| DATA FOR THE TASK |
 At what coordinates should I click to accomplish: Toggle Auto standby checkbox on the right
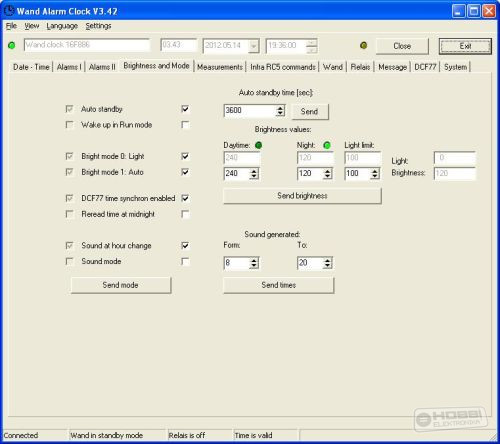coord(185,109)
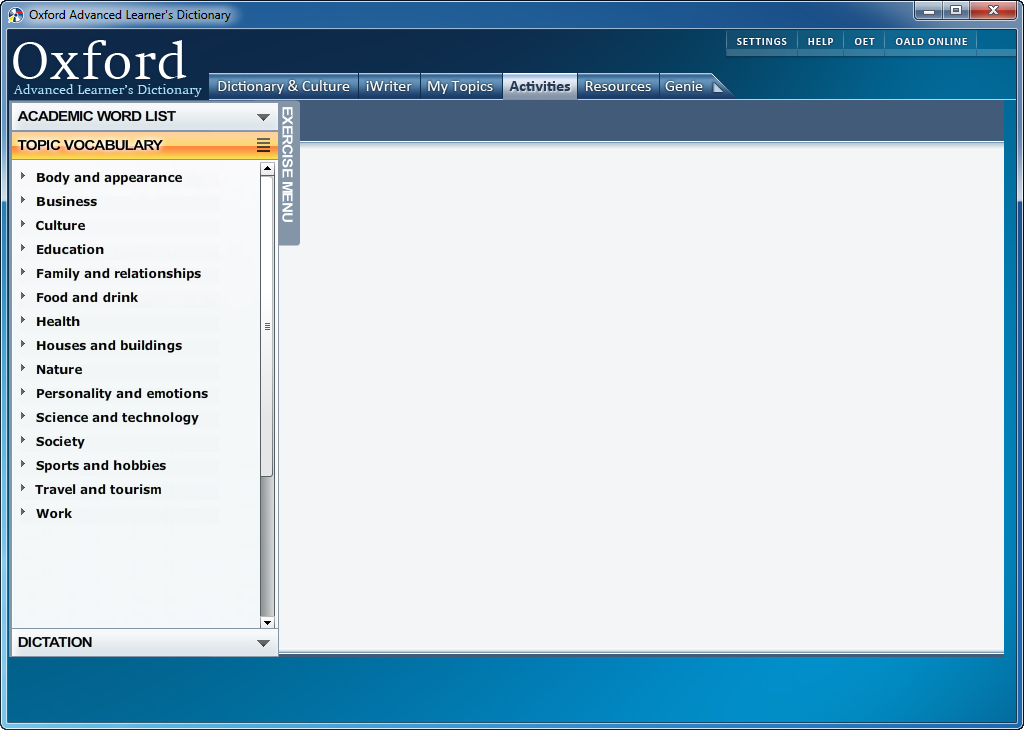Click the Topic Vocabulary list menu icon
This screenshot has width=1024, height=730.
pyautogui.click(x=263, y=145)
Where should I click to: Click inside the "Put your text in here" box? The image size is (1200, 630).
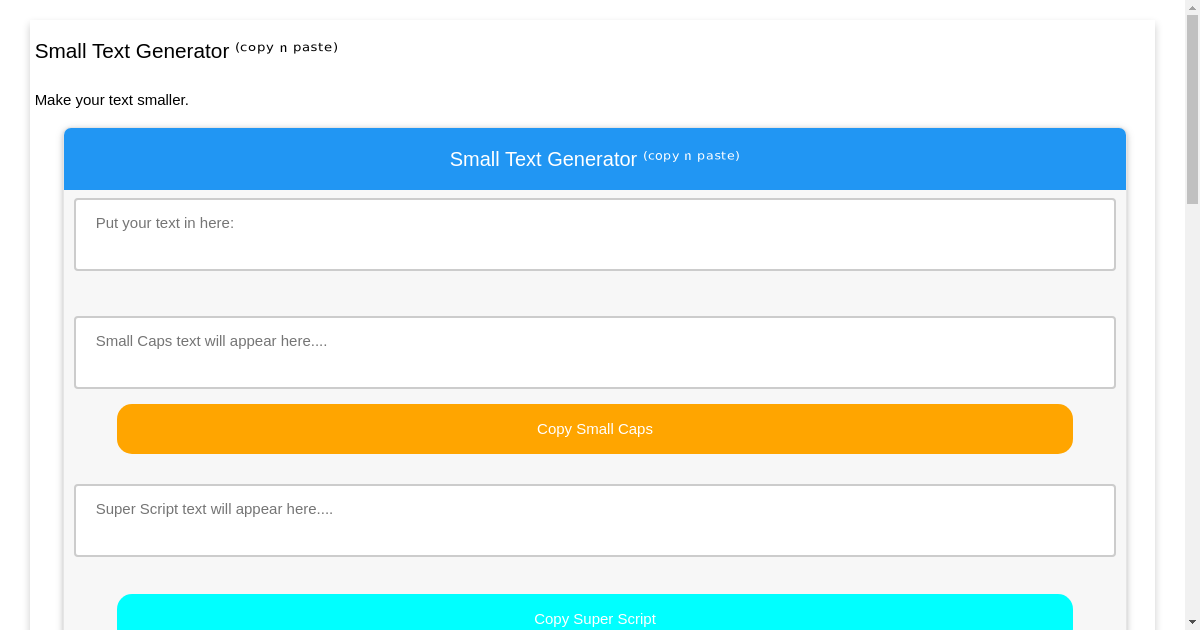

| WHAT TO DO |
Working from the lines above, reproduce the material exactly and exclude its pictures.

| RESPONSE BOX |
 At what coordinates should I click to accomplish: Toggle Auto standby checkbox on the right
coord(185,109)
Click the Topic Vocabulary list menu icon
This screenshot has width=1024, height=730.
pyautogui.click(x=263, y=145)
Where should I click to: Click inside the "Put your text in here" box? The image size is (1200, 630).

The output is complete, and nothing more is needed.